» WHAT THIS TASK INVOLVES
Before you finish, make sure each line of the records has been retyped exactly.

» PROVIDED INFORMATION
§
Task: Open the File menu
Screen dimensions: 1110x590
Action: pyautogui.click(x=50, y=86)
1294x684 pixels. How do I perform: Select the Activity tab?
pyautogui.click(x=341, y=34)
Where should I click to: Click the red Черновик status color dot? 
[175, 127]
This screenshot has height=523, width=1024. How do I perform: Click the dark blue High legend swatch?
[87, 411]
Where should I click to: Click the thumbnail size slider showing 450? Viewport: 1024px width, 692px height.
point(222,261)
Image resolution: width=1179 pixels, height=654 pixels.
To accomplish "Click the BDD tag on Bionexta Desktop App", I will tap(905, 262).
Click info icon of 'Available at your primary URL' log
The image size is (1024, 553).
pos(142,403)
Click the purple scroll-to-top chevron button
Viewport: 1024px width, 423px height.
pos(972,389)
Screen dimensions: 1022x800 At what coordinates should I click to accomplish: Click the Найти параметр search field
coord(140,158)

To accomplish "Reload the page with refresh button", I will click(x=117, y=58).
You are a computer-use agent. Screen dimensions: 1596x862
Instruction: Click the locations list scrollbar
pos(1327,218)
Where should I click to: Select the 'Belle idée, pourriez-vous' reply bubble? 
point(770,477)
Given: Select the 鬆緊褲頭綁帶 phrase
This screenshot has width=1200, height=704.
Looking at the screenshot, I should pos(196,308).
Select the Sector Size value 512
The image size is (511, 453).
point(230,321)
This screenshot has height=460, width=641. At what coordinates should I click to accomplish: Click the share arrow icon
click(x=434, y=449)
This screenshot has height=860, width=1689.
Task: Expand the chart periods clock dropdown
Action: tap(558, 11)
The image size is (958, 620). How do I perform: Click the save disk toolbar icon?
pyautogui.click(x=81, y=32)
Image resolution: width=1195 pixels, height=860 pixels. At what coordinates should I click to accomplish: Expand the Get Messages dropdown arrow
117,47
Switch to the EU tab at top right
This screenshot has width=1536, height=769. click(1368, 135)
§
» REPLY
Task: Open the File menu
Screen dimensions: 1110x590
Action: pyautogui.click(x=50, y=86)
1294x684 pixels. How do I perform: Select the Activity tab?
pyautogui.click(x=341, y=34)
Where should I click to: Click the red Черновик status color dot? 
[175, 127]
This screenshot has height=523, width=1024. How do I perform: Click the dark blue High legend swatch?
[87, 411]
Where should I click to: Click the thumbnail size slider showing 450? Viewport: 1024px width, 692px height.
point(222,261)
Image resolution: width=1179 pixels, height=654 pixels.
To accomplish "Click the BDD tag on Bionexta Desktop App", I will tap(905, 262).
Click info icon of 'Available at your primary URL' log
The image size is (1024, 553).
pos(142,403)
Click the purple scroll-to-top chevron button
Viewport: 1024px width, 423px height.
pos(972,389)
Screen dimensions: 1022x800 At what coordinates should I click to accomplish: Click the Найти параметр search field
coord(140,158)

To accomplish "Reload the page with refresh button", I will click(x=117, y=58).
You are a computer-use agent. Screen dimensions: 1596x862
Instruction: Click the locations list scrollbar
pos(1327,218)
Where should I click to: Select the 'Belle idée, pourriez-vous' reply bubble? 
point(770,477)
Given: Select the 鬆緊褲頭綁帶 phrase
This screenshot has width=1200, height=704.
Looking at the screenshot, I should pos(196,308).
Select the Sector Size value 512
The image size is (511, 453).
point(230,321)
This screenshot has height=460, width=641. At what coordinates should I click to accomplish: Click the share arrow icon
click(x=434, y=449)
This screenshot has height=860, width=1689.
Task: Expand the chart periods clock dropdown
Action: tap(558, 11)
The image size is (958, 620). How do I perform: Click the save disk toolbar icon?
pyautogui.click(x=81, y=32)
Image resolution: width=1195 pixels, height=860 pixels. At what coordinates should I click to accomplish: Expand the Get Messages dropdown arrow
117,47
Switch to the EU tab at top right
This screenshot has width=1536, height=769. click(1368, 135)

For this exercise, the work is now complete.